Oireachtas Joint and Select Committees

Thursday, 5 July 2018

Public Accounts Committee

Implications of CervicalCheck Revelations (Resumed)

9:00 am

Photo of Alan KellyAlan Kelly (Tipperary, Labour) | Oireachtas source

The witnesses will be delighted to learn I will probably only have time to ask three questions in this round. As of 9 o'clock this morning, how many women have been identified as having been affected? That figure was at 209.

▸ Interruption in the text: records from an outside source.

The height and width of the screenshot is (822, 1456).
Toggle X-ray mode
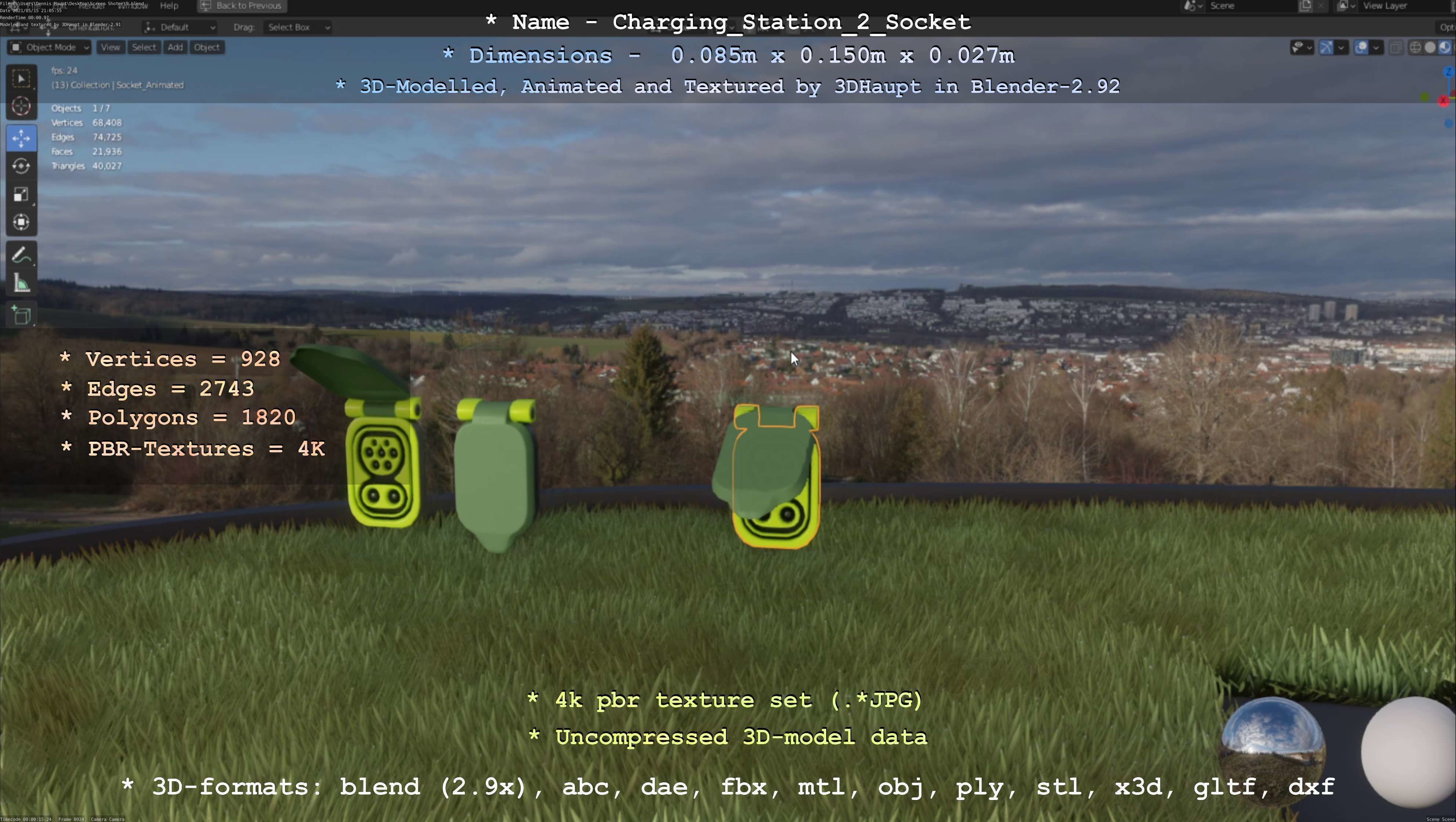coord(1395,47)
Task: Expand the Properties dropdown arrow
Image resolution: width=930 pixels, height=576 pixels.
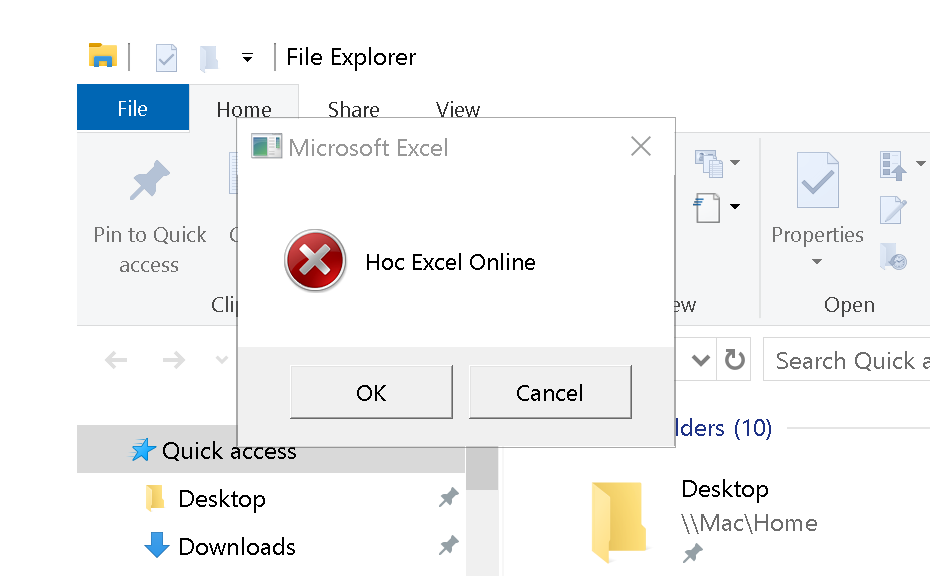Action: (817, 260)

It has been reported that the independent review of the cases of 3,000 women will not be completed on schedule and is only commencing now. What is the reason for that? Why has it taken so long? If there were 300,000 slides per year and it takes five minutes to review each, a team of ten people could carry out the analysis in a few weeks even if each slide is surveyed twice and the women's slide history examined. Why was there a commitment to complete the review within a timeframe which has not been followed? Why was information on the delay not made public? Why is the review only starting now? It will not be possible for it to form part of the Scally review, which must be completed by the end of August. The Minister for Health, stated that the final Scally review must be completed by the end of August. However, these 3,000 slides will not be part of it because of the delay. Stephen Teap and Vicky Phelan, who gave evidence to the committee, are extremely disappointed and upset this morning that the review of the slides will not form part of the Scally review. Why was the review committed to on the basis of an unrealistic timeframe? When will it be completed? How in the name of God can we have a situation where Dr. Scally must report by the end of August to ensure credibility but this review will not form part of his report because of the delay? How will his review be complete without that information? How in the name of God did we end up in this situation? Who committed to those unrealistic timelines?

I have a third question which I had better ask before the Chair cuts me off. It relates to the legal cases, of which I understand there is a significant number. I remind the witnesses that the State Claims Agency, SCA, will appear before the committee next week. As I understand it, the HSE hired a legal firm, the identity of which I know, to draft a protocol for how cytology slides are given to the women affected. That protocol has been in use for several weeks. Solicitors for several affected women have gone to court to seek the release of the slides and in such cases the HSE has handed them over without the protocol being followed. These are urgent cases. All present know what that means: the women are in difficult health situations. Why is a protocol needed for the release of slides to which the women are entitled? Why is it taking so long? Why can the protocol be bypassed when a woman goes to court and takes on CervicalCheck and it or the SCA is so embarrassed that it hands over the slides? Some 80 to 90 women have sought their files from CervicalCheck and some have received access thereto.

When it comes to getting their slides they are being blocked by a protocol, which I doubt anyone has heard of up to now. Given what the Taoiseach and the Minister, Deputy Harris, said in the Dáil and the evidence given to this committee and the Joint Committee on Health, of which I am also a member, why is this protocol necessary? What is its purpose? If it can be bypassed in urgent cases why can it not be bypassed in this instance and these slides given to the women and their solicitors immediately? As I understand it, Quest Diagnostics is releasing the slides but Clinical Pathology Laboratories, CPL and MedLab Pathology Limited are in discussions in that regard in light of this protocol. According to the laboratories, the HSE, through the SCA, and this legal protocol, is holding up the provision of information to which these women are entitled.